Ms Stella Ndabeni-Abrahams, South Africa’s Minister for Small Business Development, commented on her department’s synchronicity with the hashtag for the Entrepreneurship Development in Higher Education (EDHE) Lekgotla 2022 during her opening address on the second day of the event in Gqeberha.

“I’ve seen the hashtag #movetomarket and this talks to the second element of our performance strategies – a focus on market access,” she said. ‘’We are happy to see our higher education institutions transitioning from exclusive and elitist ivory towers to drivers of inclusive innovation and entrepreneurship. This Lekgotla and the work being profiled over these few days is testimony to this,” she said.

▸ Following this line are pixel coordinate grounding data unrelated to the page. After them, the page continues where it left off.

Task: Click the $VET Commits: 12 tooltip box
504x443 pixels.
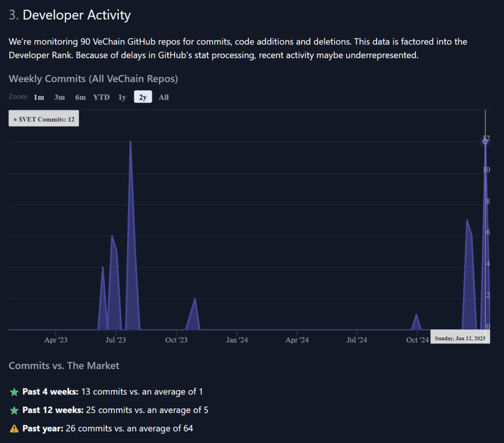Action: tap(44, 119)
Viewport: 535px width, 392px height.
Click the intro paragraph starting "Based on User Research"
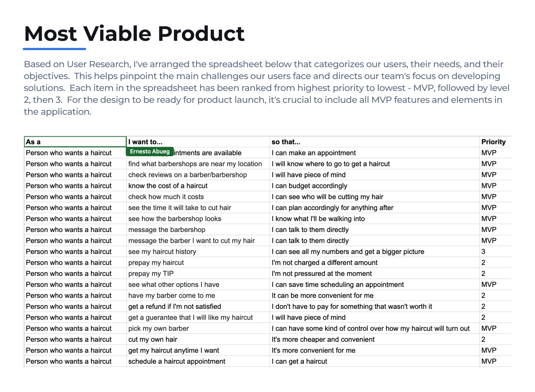coord(266,88)
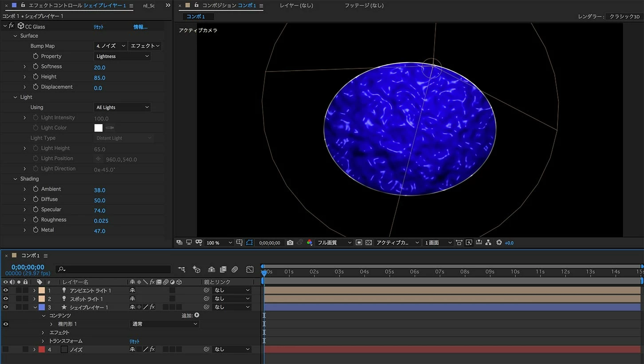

“Despite the global volatility, which characterises the moment, I have no doubt that the next decade or two will be Africa’s moment of greatness. Africa’s youthful population will be its growth driver and give the continent its competitive edge, but only if we put entrepreneurship and innovation at the center of our policy focus, not as a rhetoric.”

Ndabeni-Abrahams (above) said universities needed to step up and forge new governance models built on principles of collaborative leadership. “We cannot be held back by state incapacity,” she said, saying she had asked the CEO of 22 On Sloane to join her at the event, hosted by Nelson Mandela University.

Based in Bryanston, Johannesburg, 22 On Sloane is Africa’s largest startup campus, offering incubation and accelerator programmes. Its partners include the Department for Small Business Enterprise as well as GEN Africa, which is part of the Global Entrepreneurship Network (GEN) that operates programmes in 180 countries.

She wanted them to look at a collaboration with the United Nations Development Programme and others involved in GEN Africa, “to better integrate the institutions of higher learning into the thinking on continental innovation and entrepreneurship ecosystem building.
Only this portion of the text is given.